If you know me, then you know that I usually don’t wear a tie at work. For most businessmen, a tie is a necessary fashion accessory to the male work wardrobe. For me, it is a device to transfer bacteria from one to another patient.
Studies have shown that 50% of physician’s ties are contaminated by potentially pathogenic bacteria, like methicillin-resistant Staphylococcus aureus (MRSA). They dangle in all kinds of stuff when we lean forward to examine patients and we almost never clean them (come on guys, when was the last time you dropped off a couple of dozen ties at the dry cleaner?). In the United Kingdom in 2007, many hospitals took the issue of physician’s neckties to heart and prohibited them from being worn in the hospital. So why do we keep wearing them?
The men’s necktie has its origins during the 1600’s when Croatian mercenaries working for the French army during the Thirty Years’ War had a habit of knotting a handkerchief around their necks. The French picked up on it and called the knotted cloths “Croats” which got turned into “cravats”, King Louis XIV took it one step further and knotted a piece of lace around his neck and like wildfire, it became the rage all across Europe. The necktie as a fashion statement stuck and we’ve been wearing them ever since.

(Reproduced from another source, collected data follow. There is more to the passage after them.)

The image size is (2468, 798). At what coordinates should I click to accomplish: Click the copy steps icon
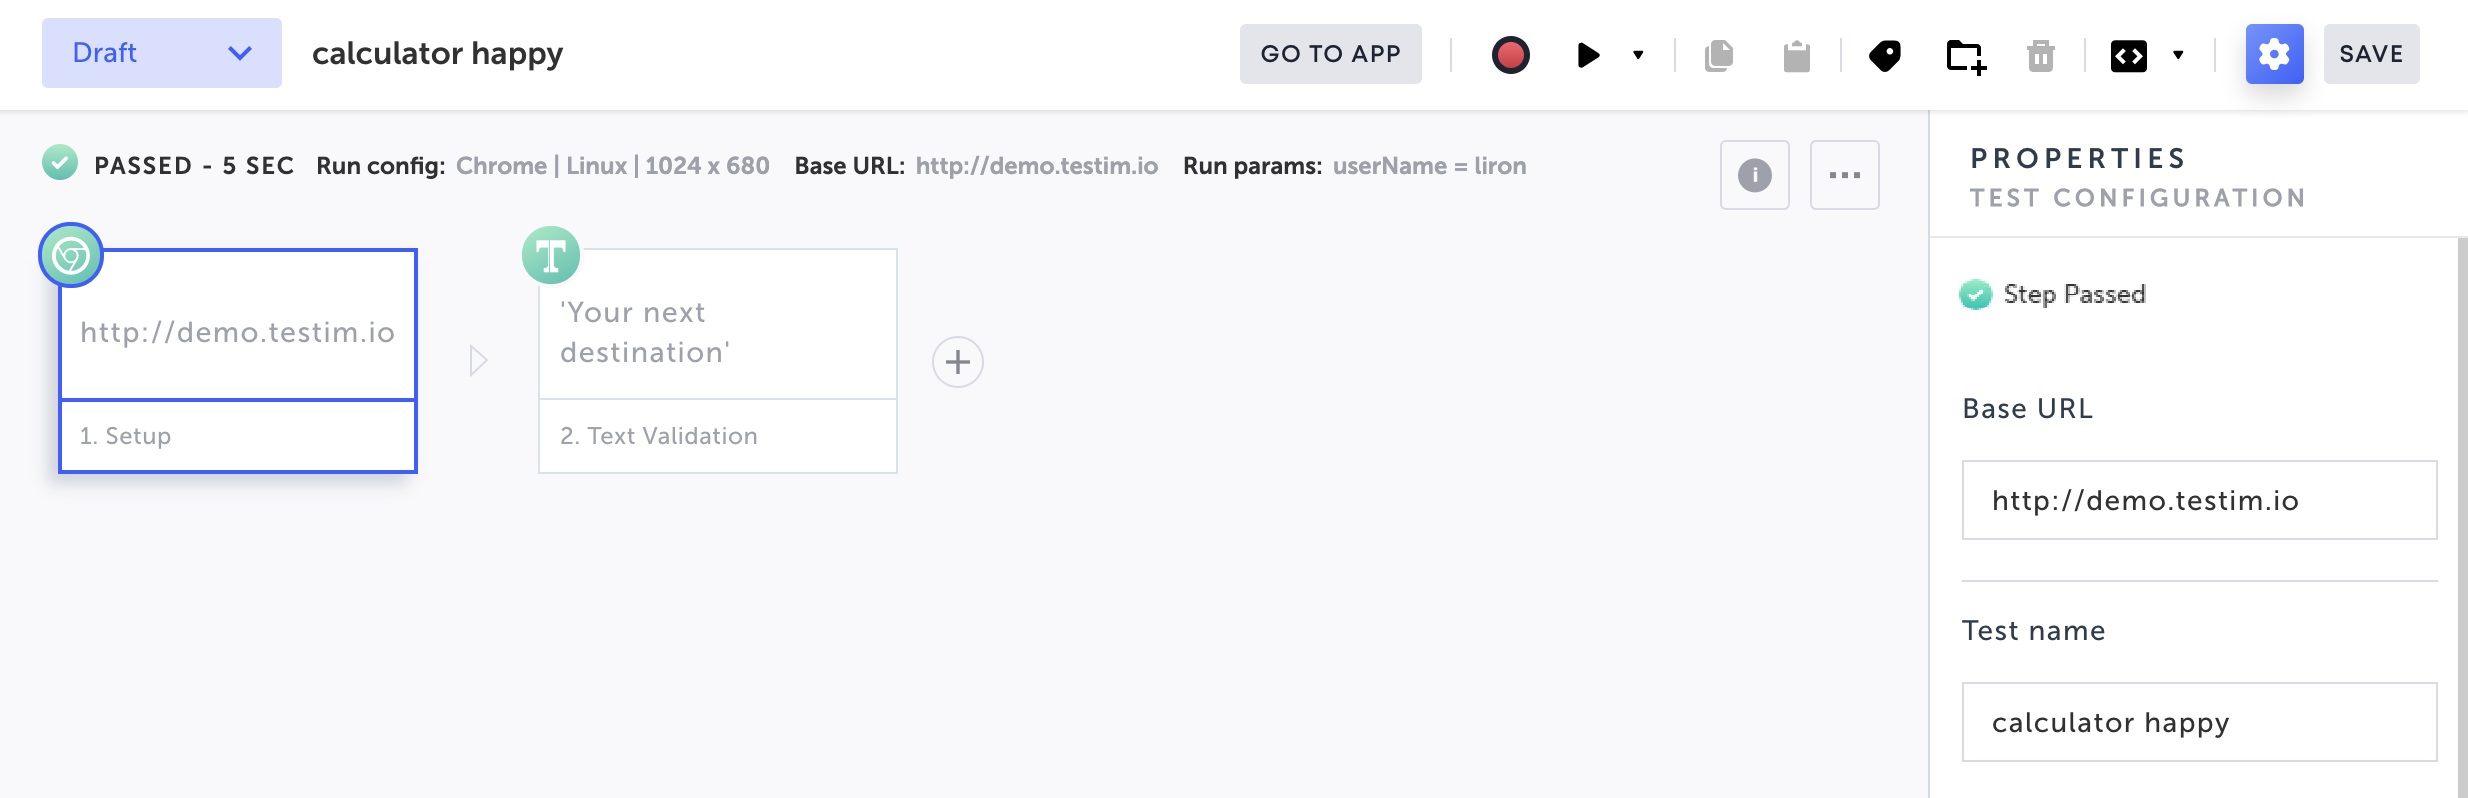[x=1719, y=55]
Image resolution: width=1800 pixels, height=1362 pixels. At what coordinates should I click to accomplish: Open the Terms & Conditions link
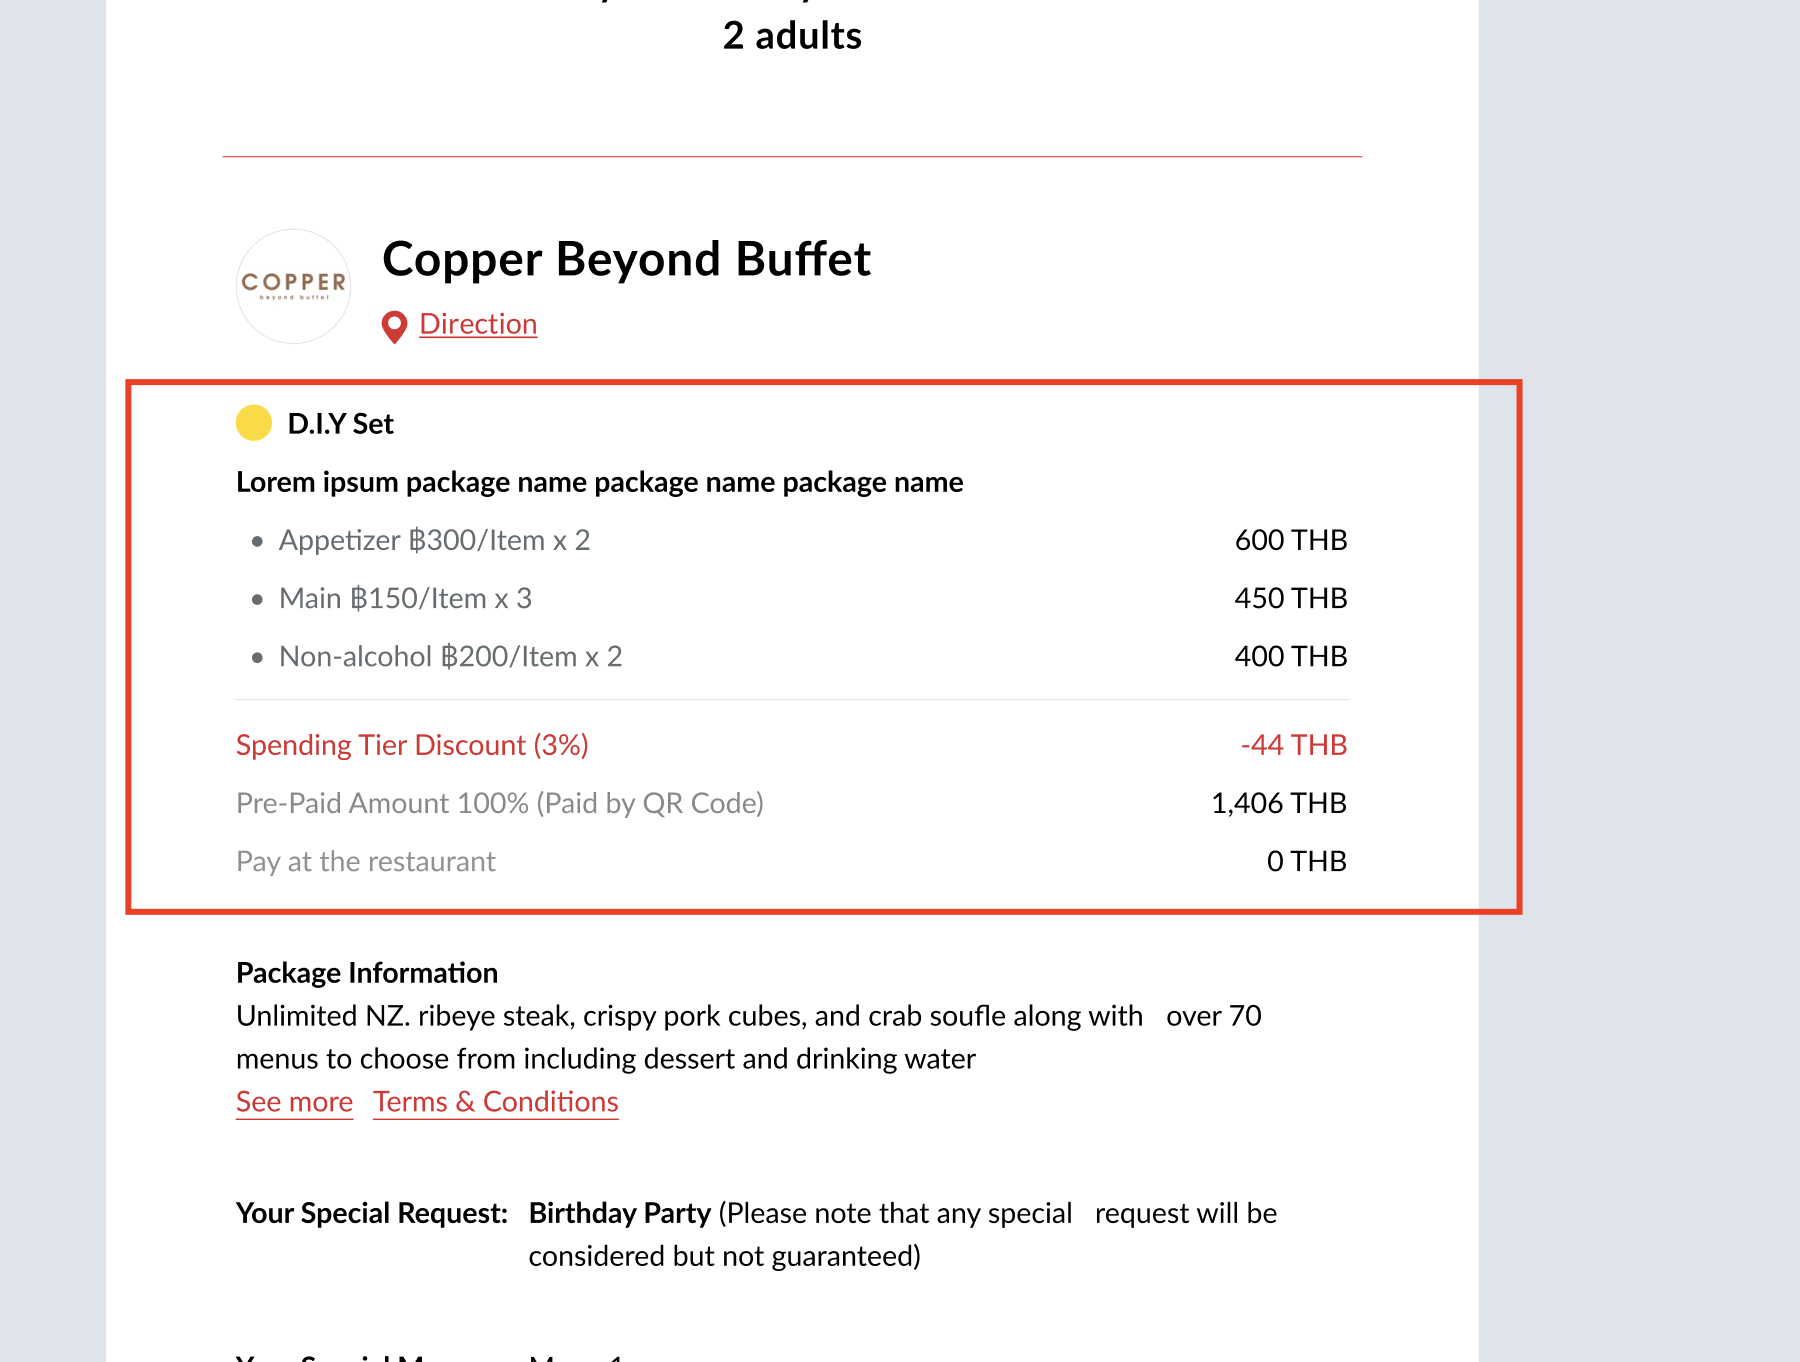[x=496, y=1102]
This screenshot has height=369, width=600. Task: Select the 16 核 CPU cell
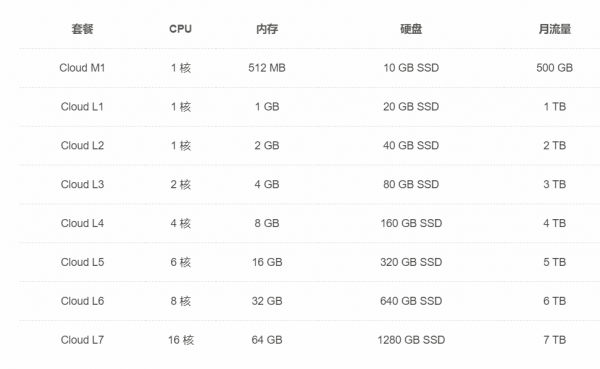181,340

But neckties can do bad things to you. If they are too tight, they can make your glaucoma worse. If they get caught up in a piece of machinery, they can strangle you. And if someone wants to do you harm, grabbing you by the tie is a really easy way to do it (probably why then NFL dropped the necktie from the game-day uniform of running backs).
In our hospital, we require anyone going into and out of a patient room to sanitize their hands with alcohol hand sanitizer that we keep on the corridor walls every 10 feet or so. But so far, we haven’t invented necktie sanitizers to use after patient encounters.
Personally, I never got the whole necktie fashion thing. I always thought that they were kind of uncomfortable and were always getting in my way. So when I read the recent articles on bacterial colonization of physician ties, I rejoiced because I now finally have an excuse to not wear a tie to work.